◆ DIRECTIONS: For this exercise, output the entries below exactly from the line that holds "You are a computer-use" to the line that holds "Click the setup instruction paragraph text", both ends included. No pictures belong in the copy.

PROVIDED RECORDS section start

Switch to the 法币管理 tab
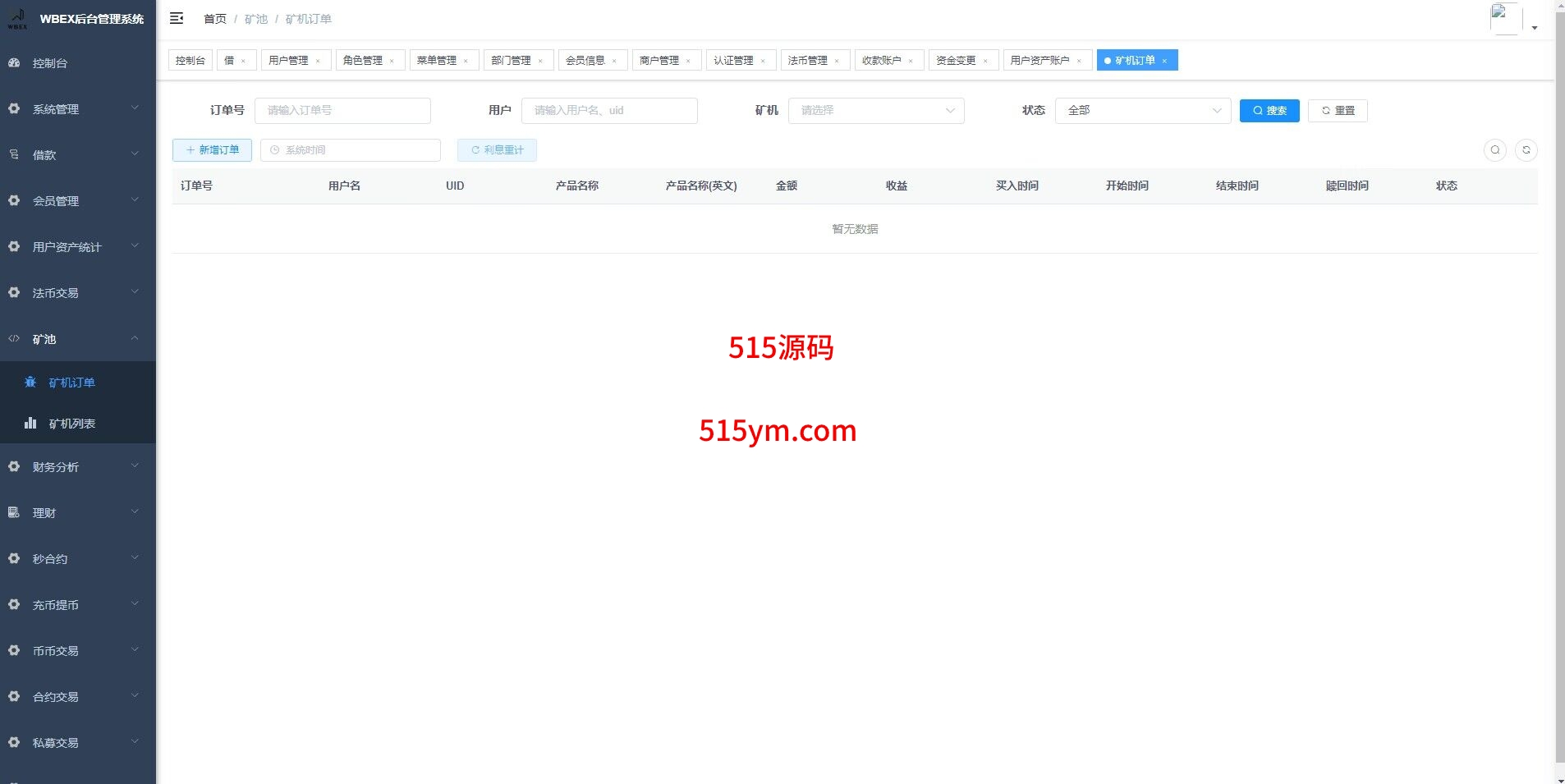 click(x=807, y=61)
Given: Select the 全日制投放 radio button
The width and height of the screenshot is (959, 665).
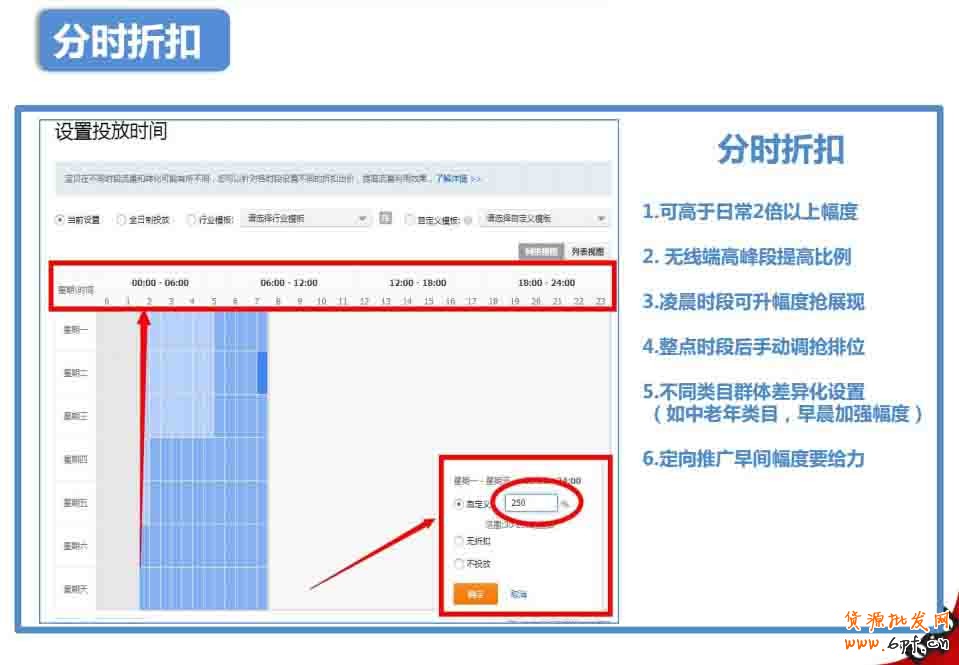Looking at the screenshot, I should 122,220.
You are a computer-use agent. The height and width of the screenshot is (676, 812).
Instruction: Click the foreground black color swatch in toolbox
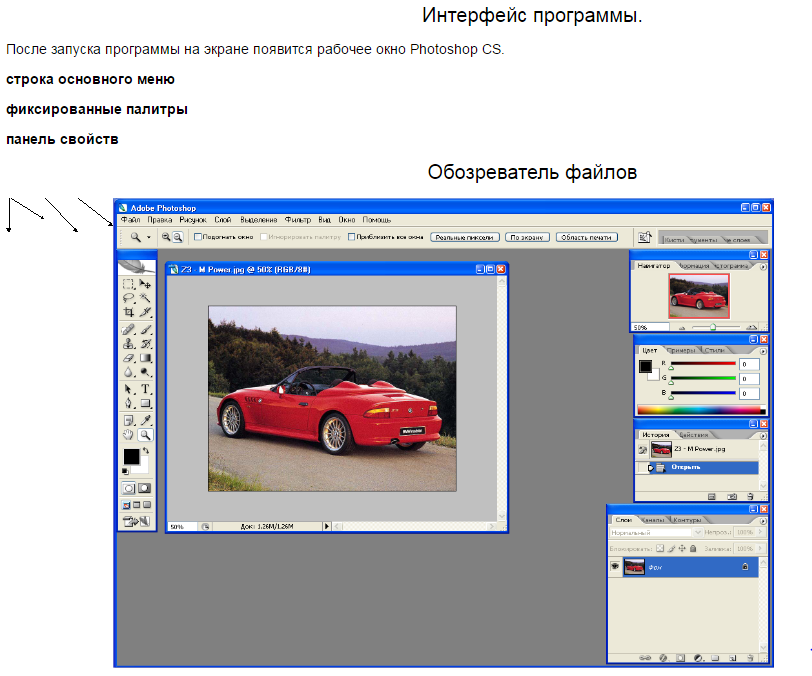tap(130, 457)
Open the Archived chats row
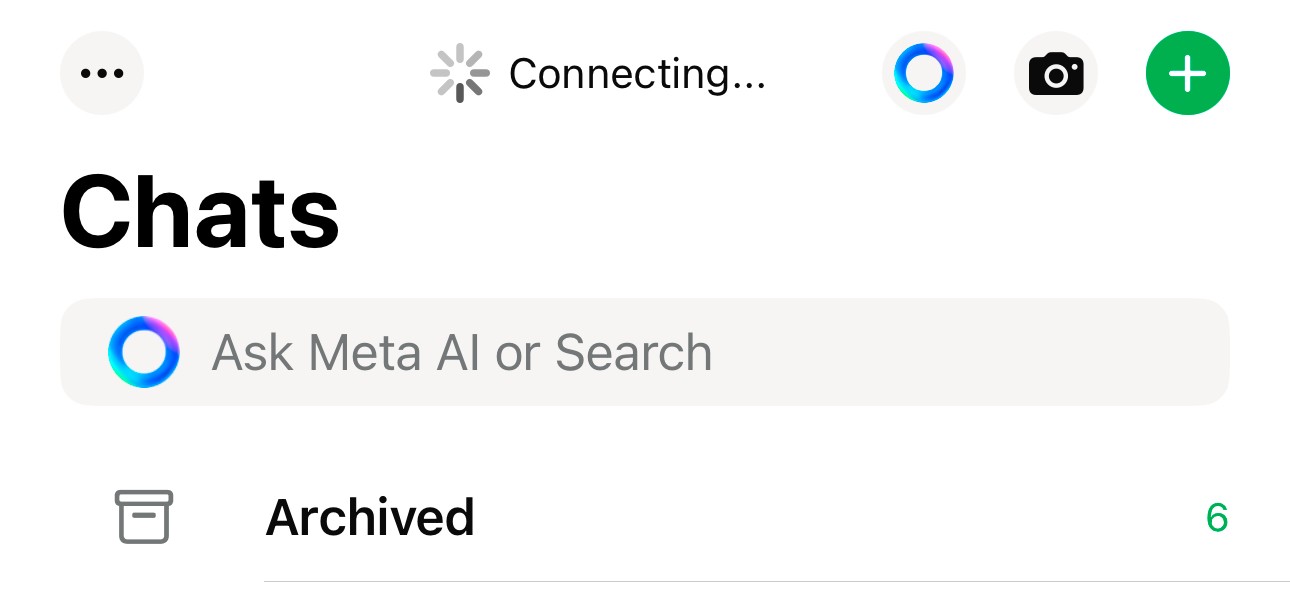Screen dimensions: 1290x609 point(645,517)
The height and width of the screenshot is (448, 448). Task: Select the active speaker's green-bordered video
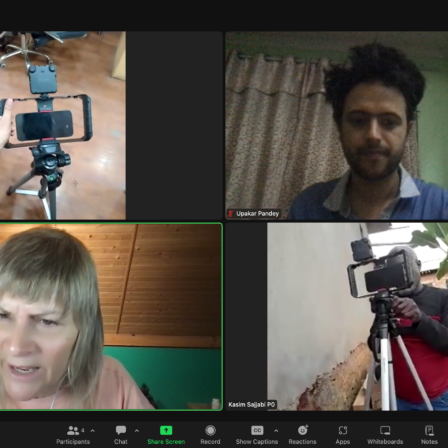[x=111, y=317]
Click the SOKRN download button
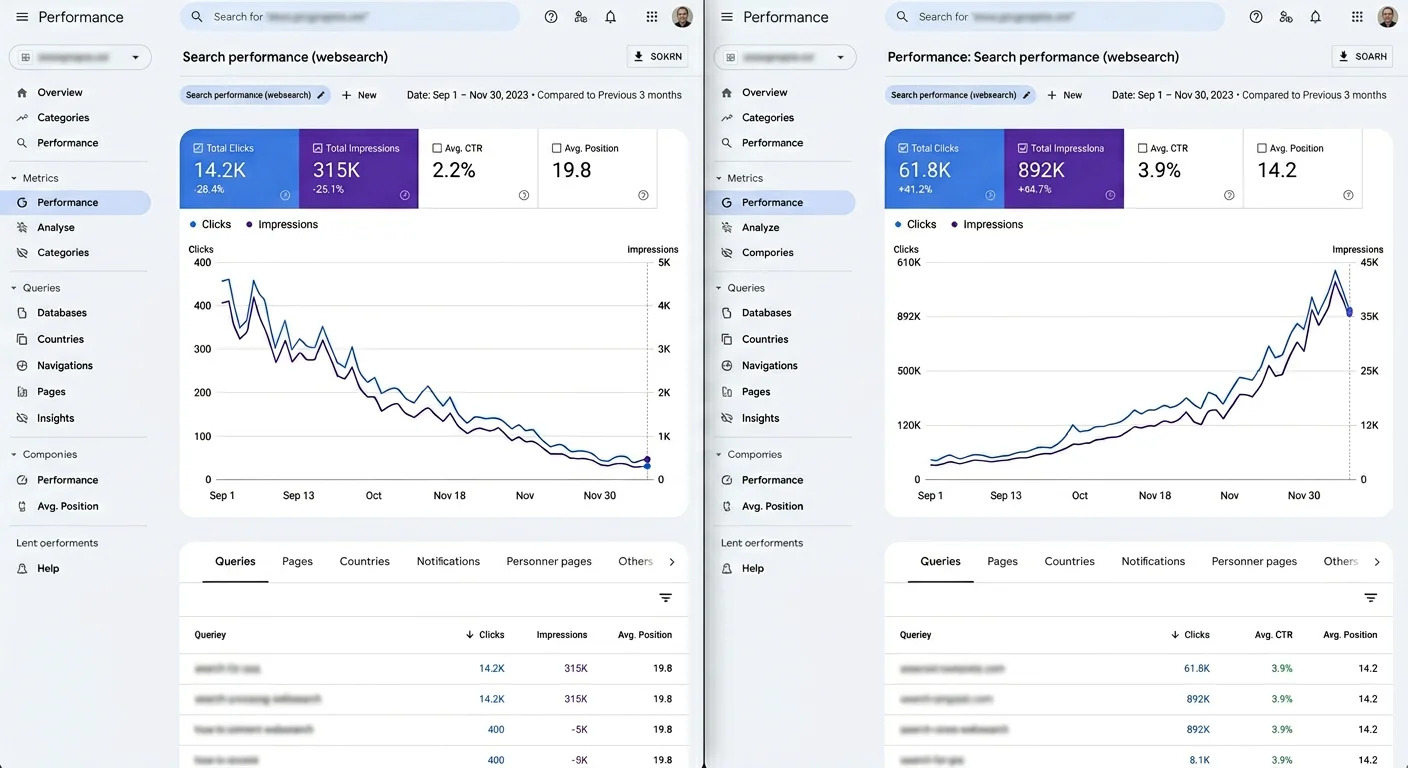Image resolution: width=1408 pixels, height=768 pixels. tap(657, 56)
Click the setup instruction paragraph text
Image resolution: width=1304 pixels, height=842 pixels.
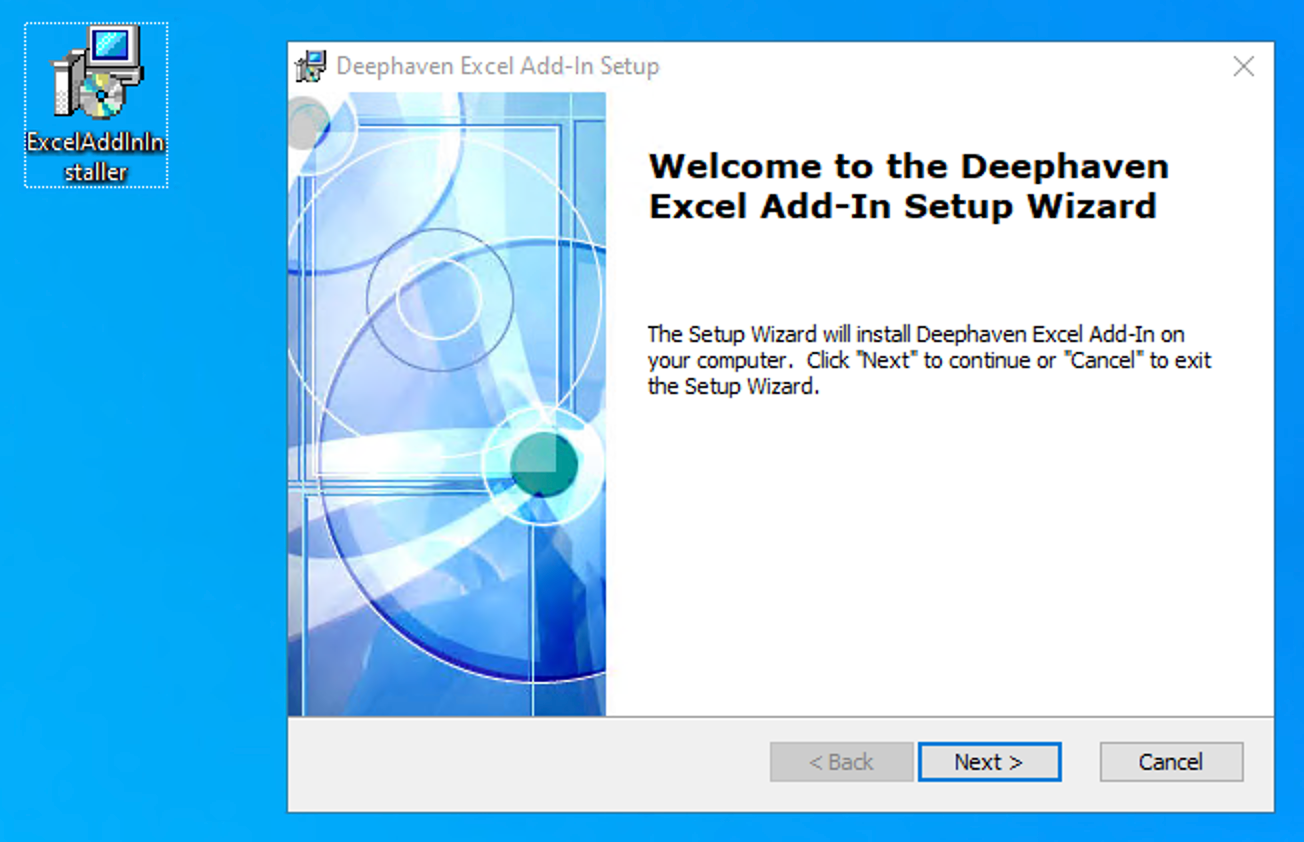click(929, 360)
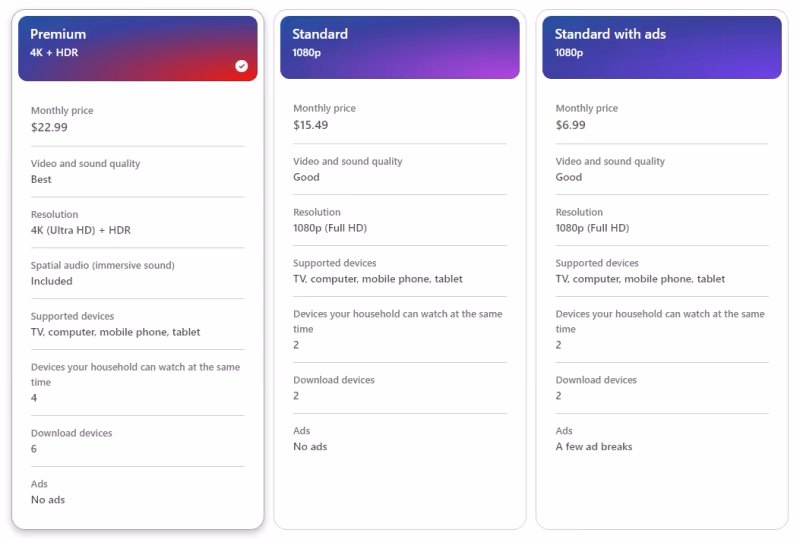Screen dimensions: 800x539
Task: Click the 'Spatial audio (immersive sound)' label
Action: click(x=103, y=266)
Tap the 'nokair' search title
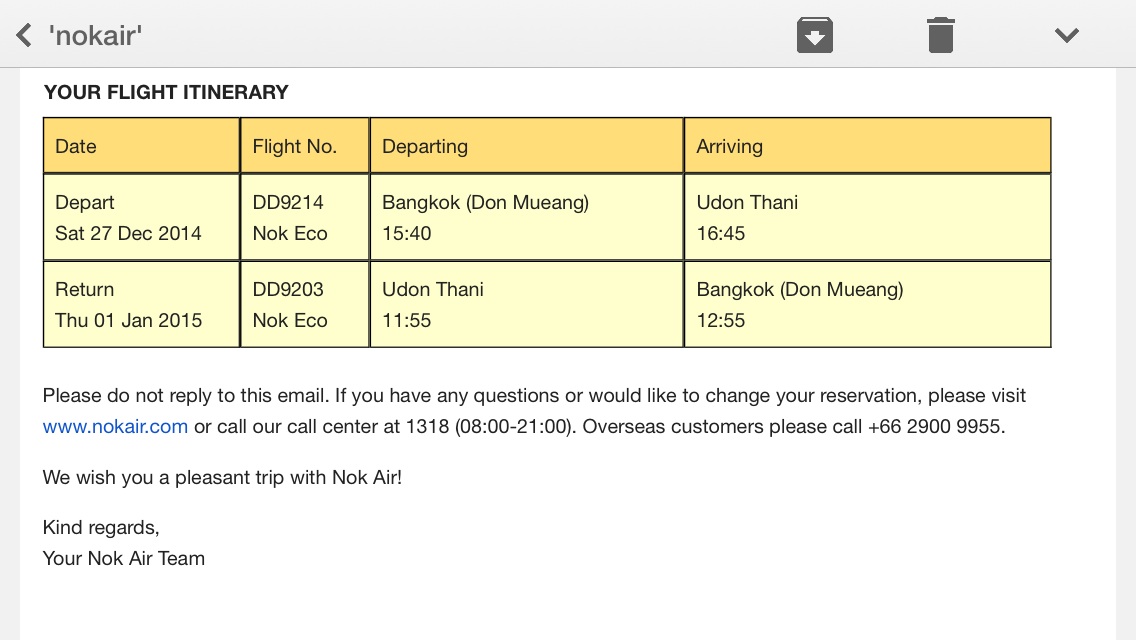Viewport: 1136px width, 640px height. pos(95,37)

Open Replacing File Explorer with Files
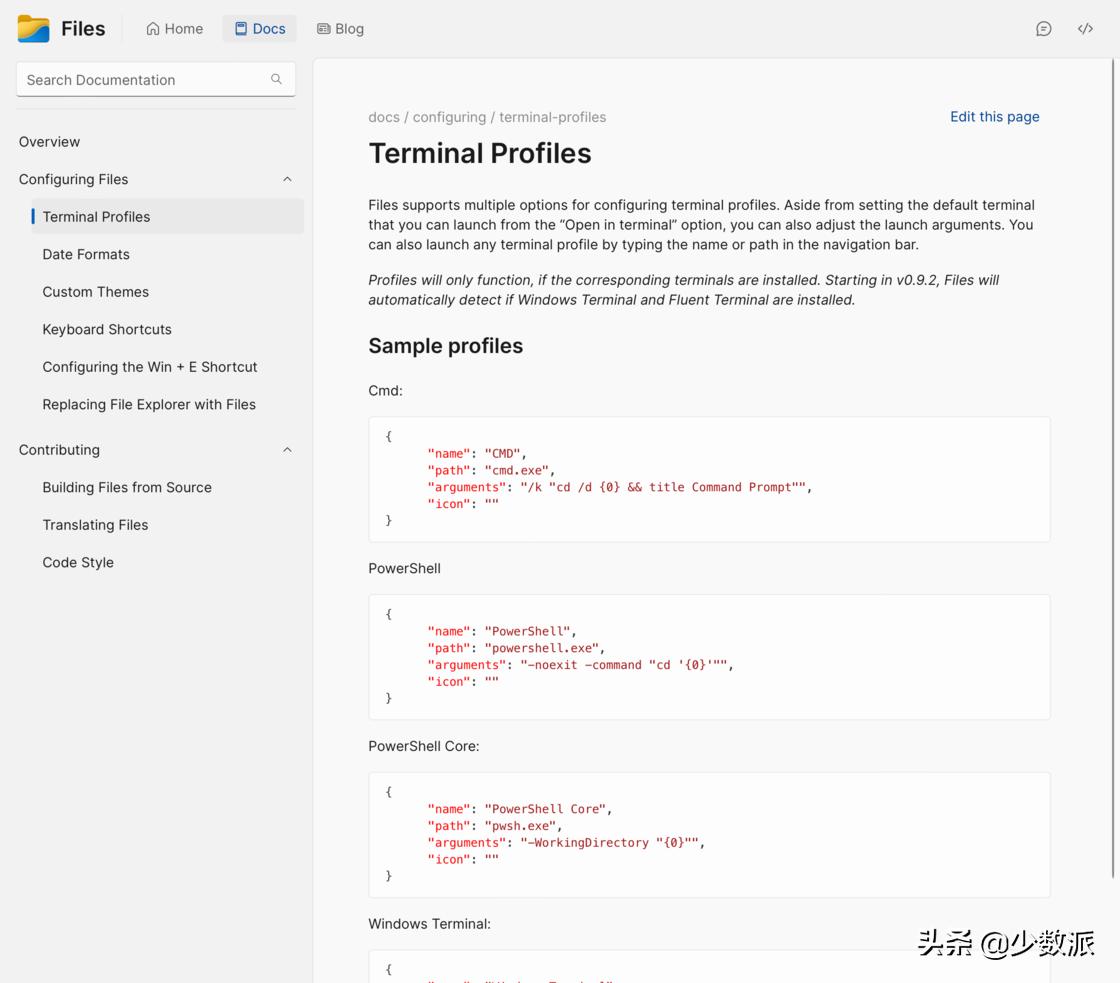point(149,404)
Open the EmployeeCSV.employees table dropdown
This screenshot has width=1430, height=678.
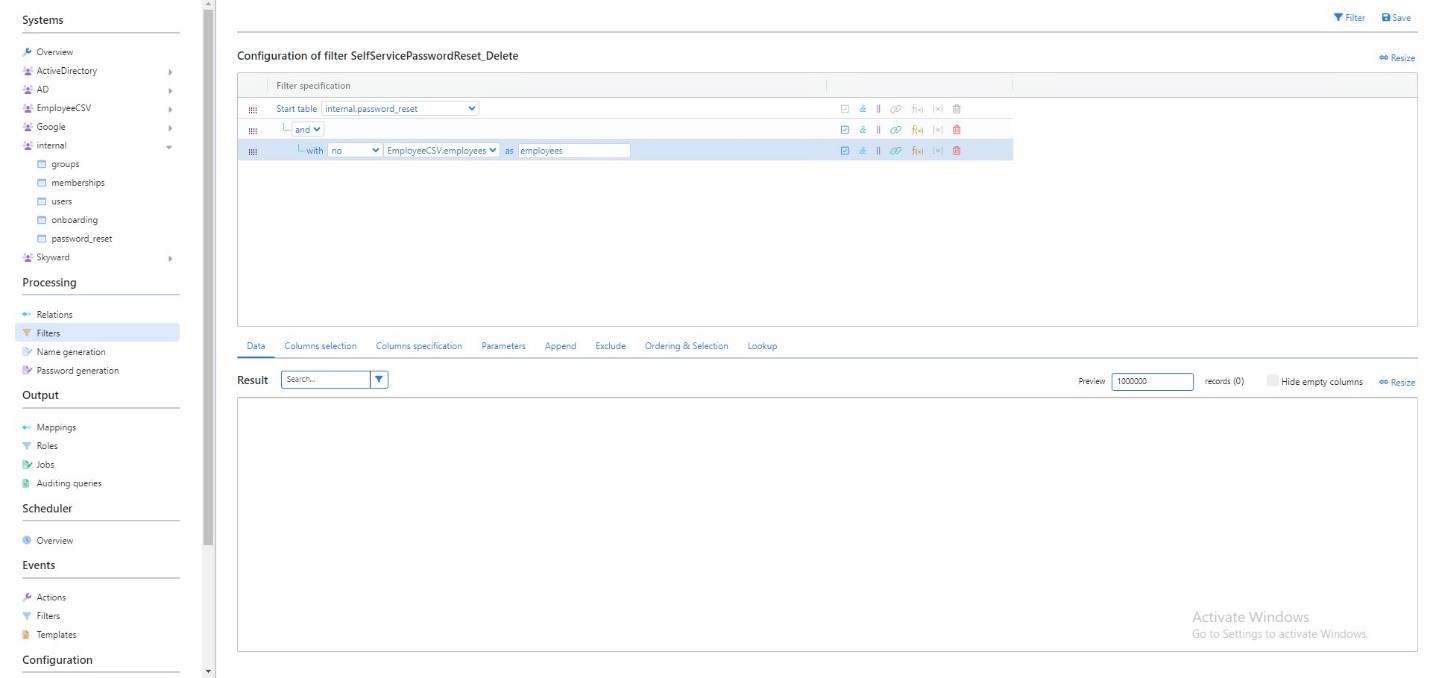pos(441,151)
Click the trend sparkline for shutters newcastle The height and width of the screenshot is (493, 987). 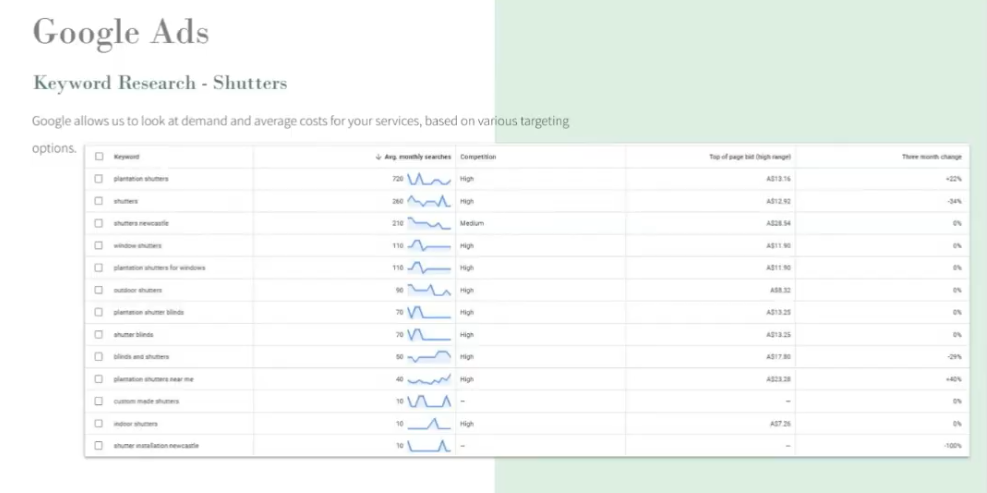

PROVIDED RECORDS section end

◆ YOUR RESPONSE:
You are a computer-use agent. The height and width of the screenshot is (676, 812).
Instruction: Click the foreground black color swatch in toolbox
tap(130, 457)
Open the Archived chats row
Screen dimensions: 1290x609 point(645,517)
The height and width of the screenshot is (448, 448). Task: Select the active speaker's green-bordered video
[x=111, y=317]
Click the SOKRN download button
Image resolution: width=1408 pixels, height=768 pixels. tap(657, 56)
Click the setup instruction paragraph text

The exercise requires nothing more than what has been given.